Client/server model, Internet protocols

What is Internet?

If two or more computers are connect by a network, it's called internet (with a lower-case i). The Internet with a capital I refers to millions of computers connected to a gigantic network and communicating via TCP/IP protocols. A protocol is a pre-defined way for a computer to communicate with another computer, for instance when requesting a service, s.a. an FTP service, or when forwarding some information to another machine. Each computer at any given time has a unique address on the Internet. This is its IP address.

A bit of Internet history

Until the 1960s, very little communication was taking place between computers, and was carried out by the technology of telephone networks, i.e. circuit switching. In 1962 Paul Baran and Donald Davies independently proposed an idea of a robust, efficient, store-and-forward data network based on packets, i.e. units odf data carried independently from one another. The technology was called packet switching, and has been implemented as ARPANET (a network of research sites in US, a project funded by the US Department of Defense) in late 1960s. In early 1970s ARPANET spanned the continential US, and by 1973 it had connections to Europe.

ARPANET had several protocols for communications of computers one to another or with the network. In 1974 a new, more robust suite of protocols has been developed and implemented on the ARPANET based on Transmission Control Protocol (TCP) and Internet Protocol (IP). The standard includes a large collection of protocols, some of which we mention later. These protocols have been modified several times since then, but essential ideas of the original protocols are still preserved. In 1983 the US Department of Defense has mandated that all of their computer systems use TCP/IP protocols, which boosted use of these protocols in the US and throughout the world. Another boost to TCP/IP was given by including it, also in 1983, into the communication kernel of the University of California's UNIX implementation.

In 1986 the National Science Foundation (NSF) built a backbone network (i.e. a network of fast powerful computers which can quickly forward information to each other and other computers) called NSFNET. Eventually it grew to provide connectivity between various networks, forming the foundation of what curently is known as Internet.

In 1993 the NSF started to reduce its role in governing the Internet. Currently the administration of the Internet is divided between several international organizations, s.a. ISOC (Internet Society) and IAB (Internet Activities Board), which supervise various technical, administrative, and other aspects of the Internet.

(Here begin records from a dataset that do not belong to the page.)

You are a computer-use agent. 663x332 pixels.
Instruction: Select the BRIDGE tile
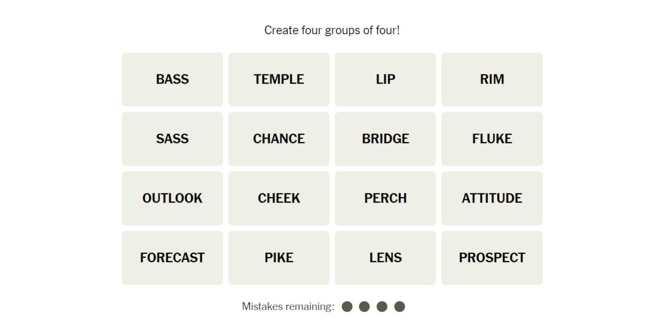tap(385, 139)
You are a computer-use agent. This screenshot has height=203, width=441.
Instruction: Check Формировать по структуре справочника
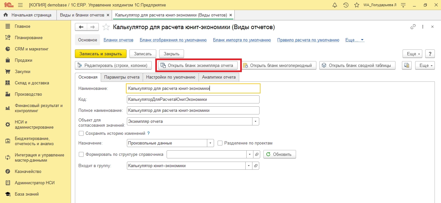tap(81, 154)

Modern Internet has over 32,000,000 registered domain names (according to domainstats.com/ provided by ISOC). The size of Internet doubles every 10-12 months. According cnn.com, more than 50% American households are now connected to the Internet. The following pictures illustrate the growth of the number of Internet hosts:

Number of Internet hosts

Number of WWW web sites

Source: http://www.zakon.org/robert/internet/timeline/, see also other fascinating information there.

Client/server model

Computers on Internet that provide services to other machines are called servers (s.a. Web servers or FTP servers). Machines that request services from another machine are called clients. When you want to read a web page and type in its URL in a browser, the browser requests this page from a Web server on which this page resides. A server may provide more than one service, for instance a machine may be a database server and a web server at the same time. A client requests a specific service from a server.

A machine can be both a client and a server. For instance, a large UNIX machine may be a Web server and FTP server, but for a user who uses it to read a web page in a browser it would also act as a client. While roles of machines on Internet are not unique, some machines (usually large, fast, reliable, and always connected to Internet) act primarily as servers, while others (smaller, with slower modems, connected to the Internet only as needed) acts as clients.

Domain names and IP addresses

Ineternet hosts use a hierarchical naming structure consisting of a top-level domain name, a domain and a subdomain name (optional) and a host name. For instance, cs.wellesley.edu refers to a host puma at domain wellesley within the educational top-level domain. Other top-level domains include .com for commercial organizations, .net for Network providers, .gov for the US governement, .mil for military, and so on. International top-level domains use two-letter country codes, s.a. fr for France, jp for Japan, and so on. Interestingly, uk is not an official code for the United Kingdom, gb (Great Britain) is. The country code reflects the affiliation of the host, and not necessarily where it is located.

Domain names are informative and convenient for people to remember. However, computer use numberical IP addreses instead. Domain names are translated to IP addresses via Domain Name Service (DNS) -- a disributed database which keeps track of computer's names and their corresponding IP addresses. Many computers connected to the Internet host part of the DNS database and allow others to access it. These computers are known as DNS servers. No DNS server contains the entire database; they only contain a subset of it. If a DNS server does not contain the domain name requested by another computer, the DNS server re-directs the requesting computer to another DNS server higher in the hierarchy.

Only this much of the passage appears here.